Even mom-and-pop providers with only a few full-time employees can be ready by April by using the following easy, inexpensive tips to kick compliance efforts into high gear:
Divide HIPAA tasks among employees. As a small organization, your employees may already do double duty and understandably, you may not want to burden them with additional tasks.
Most of the required security measures are common-sense business practices, therefore, assessing your security-readiness and making efforts toward HIPAA compliance shouldn't take long.
Once you know what you must do to prepare for the upcoming deadline, divide the responsibilities among your employees. This move decreases the chances of overburdening them and increases the likelihood that the work will actually get accomplished.
Use available resources. With such a detailed rule, it's understandable to feel anxious about complying with all its components, especially in small organizations where a few people each wear many different hats.

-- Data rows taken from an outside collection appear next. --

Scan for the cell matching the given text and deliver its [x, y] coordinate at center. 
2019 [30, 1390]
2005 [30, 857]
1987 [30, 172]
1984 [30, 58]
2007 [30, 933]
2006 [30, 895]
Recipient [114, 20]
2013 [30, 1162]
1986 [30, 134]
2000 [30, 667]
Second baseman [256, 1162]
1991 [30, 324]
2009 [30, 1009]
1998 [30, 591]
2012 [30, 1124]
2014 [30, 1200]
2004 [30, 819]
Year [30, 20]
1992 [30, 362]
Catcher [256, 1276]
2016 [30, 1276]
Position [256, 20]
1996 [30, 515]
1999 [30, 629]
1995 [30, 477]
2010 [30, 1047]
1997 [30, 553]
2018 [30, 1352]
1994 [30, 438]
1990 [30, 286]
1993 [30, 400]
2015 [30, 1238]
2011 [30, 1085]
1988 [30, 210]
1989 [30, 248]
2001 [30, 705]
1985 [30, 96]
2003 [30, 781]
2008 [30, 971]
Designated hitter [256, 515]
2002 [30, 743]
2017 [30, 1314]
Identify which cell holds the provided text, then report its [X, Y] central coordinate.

Review your current security measures. You may discover that you already have many of the recommended security safeguards in place and have less work to do than you thought. Most of the requirements cover computer security. For example, HIPAA requires such measures as data encryption, firewalls, virus protection software, and spyware protection. In most cases, when you first installed your computer networks, you also installed many of these security features.
Editor's note: Adapted from "Simple, affordable efforts make small providers HIPAA-ready," Briefings on HIPAA, February 2005.